Tuesday, January 13, 2009

He's Just Not That Into You and Why Relationships are Complicated

There's a film coming out based loosely on the book He's Not that Into You, and its given me some good raw material for thinking and writing.

Why do guys tell us they like us and then turn around and live like they couldn't care less? Why do girls act clingy, needy, and suddenly lame when they get into a guy? Why do so few men ask women on dates? I personally don't think a date is that big of a deal, and the worst that can happen is that the girl says no. I am one of the many single women in DC who is frustrated with the status quo, frustrated with the lack of men with enough guts to ask women out, frustrated with the lack of interesting men in the first place.

Is it this city? Perhaps, but it's part of a larger problem: we were designed for a certain type of relationship but as a result of the fall of man we can't quite grasp it for all it was intended to be. And so, we idolize people of the opposite sex, we date and break up, we get into bad marriages, we (women) lead men on because we just want attention. Meanwhile, guys with good intentions create things like "the friend zone" in hopes of shielding girls' hearts; doubtful. And girls reject perfectly good guys because they don't want them to read too much into a date; and so, the same guys who have the guts to ask girls out start having low self-confidence because women won't take them up on their offers.

All of this makes me sad, and it doesn't give me a ton of hope for the future, but I have enough hope to know that it can work and it can be good if two people will commit to love each other in a covenantal sort of way.
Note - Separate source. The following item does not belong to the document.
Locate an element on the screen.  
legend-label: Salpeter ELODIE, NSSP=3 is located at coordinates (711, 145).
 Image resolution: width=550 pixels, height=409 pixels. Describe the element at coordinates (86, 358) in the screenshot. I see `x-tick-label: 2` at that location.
Admittedly, I can't really do this subject justice, but at the same time think we need to talk about it more openly. I spent last night talking to a friend who was working through yet another grey relationship, a friendship with a guy who texts her regularly but doesn't have the guts to pick up the phone and call her. Lame. Men, stop leading women on. If you aren't that into them, then leave them alone. If you are, then grow up.

I know it isn't that simple, but why can't it be? Can we work towards a better sense of relationship between the sexes?